Easter Vertigo

Meniere's

The migraine crept up on me over the course of yesterday evening. I chalked it up to bad weather. Low cloud cover and high pressure tends to make my eyeballs and sinuses ache and the migraine slowly presented itself out of those minor irritations over the late hours of the evening.

I eventually gave up on my attempts to distract myself with playing World of Warcraft, and went downstairs to fix a late snack. I wasn’t hungry but knew I needed to eat something before taking my drugs and going to bed. I hadn’t eaten anything since about noon.

While my snack was heating up in the nuker I went and took my traditional cocktail of migraine drugs. Two ibuprofen, two acetaminophen, pseudoephedrine, guaifenesin and Claritin. As bad as I felt, I kept the dose down to two ibuprofen instead of four. I have been cautioned about overdosing on ibuprofen several times now, even though I’ve known pain sufferers who took as many as ten at a time. So just two ibuprofen instead of four.

When I went back to the nuker (microwave ovens have always been nukers in this household) to check on my low sodium pot pie, the world violently started to spin to the left. It happened so suddenly that I almost missed catching myself on the countertop.

“No, no, NO” I told the world, but it didn’t listen. I couldn’t track anything visually. I felt around for the stop button on the nuker and then felt my way back into the bedroom to get my Xanax, the only treatment that I’ve found can quell rotational vertigo when it strikes.

The wife was at the hospital still recovering from her latest surgery. I’m without my partner in crime today. There will be no cheating the gods of vertigo this time, and it felt like it was going to be one of my worse experiences with the symptom.

I had to shake several bottles before I felt the weight I was looking for, and then I double checked the label. It took four tries before I could make out the name on it. Alp. Alpro. Alprazolam. That’s the Xanax. So I took one.

I felt around for the controls for the bed and then got in it and tried to make the Catbus plushy that I focus on when the world starts spinning stop dancing back and forth in front of me. It was leering at me, not grinning. It also wouldn’t hold still.

When someone finally came to check on me I begged for a promethazine and then I passed out after taking it. Clothes on, no CPAP, no nothing.

I came to breifly at six am and did my own version of an Easter egg hunt. I was starving. Where was the food I’d left in the nuker? I reheated it, ate it, took the remainder of my normal daily drugs from the night before along with a second Xanax just to make sure, and passed back out again.
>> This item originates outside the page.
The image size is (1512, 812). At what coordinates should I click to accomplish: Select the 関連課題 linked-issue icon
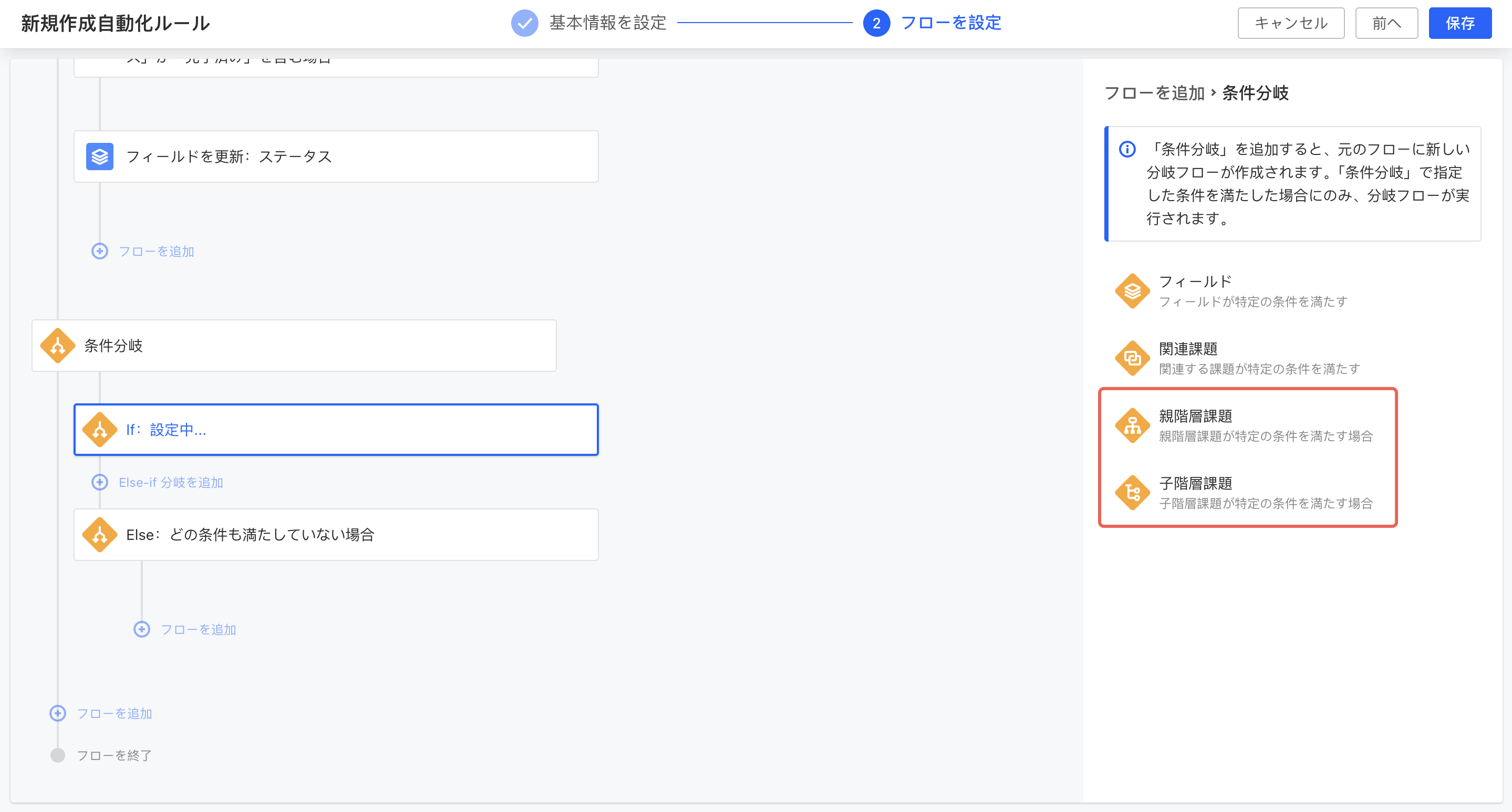(1132, 358)
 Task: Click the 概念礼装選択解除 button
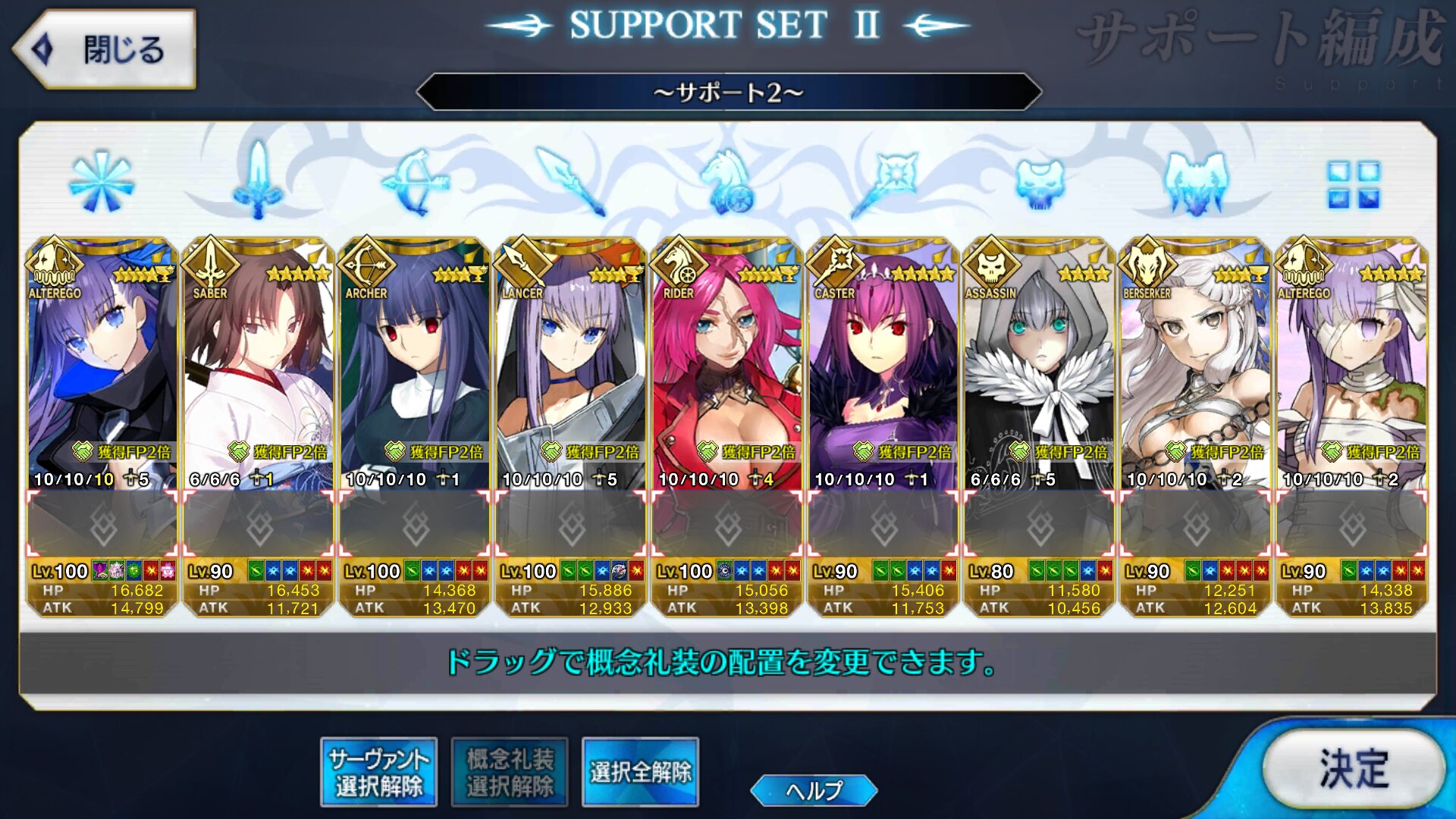pos(510,772)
Now it is 4:04 again. I barely know who I am or what I will be capable of today. I won’t be driving to the hospital to pick up the Wife. It’s Easter. She can’t get her required pain pills after surgery because the pharmacies are closed. Aside from which, I doubt I could get there without crashing the car several times.

Happy Easter everyone!

Postscript

The Cedar Fever woes have continued onto the verge of May. I still feel like every breath is accompanied with a tickling sensation, pretty much every day. I can ignore it until that one breath where I feel like I have to struggle just to get air in my lungs. Twice I’ve had to give up trying to sleep until some extra medication kicked in because I was just too congested to sleep, both in the lungs and in the sinuses. It’s a wonder that I’ve only had one major vertigo attack this season.

My friend Xanax has saved me from a few minor ones as well as making the major one less hellish. I’m going to have to get a refill. I hope the doctors don’t give me crap about it.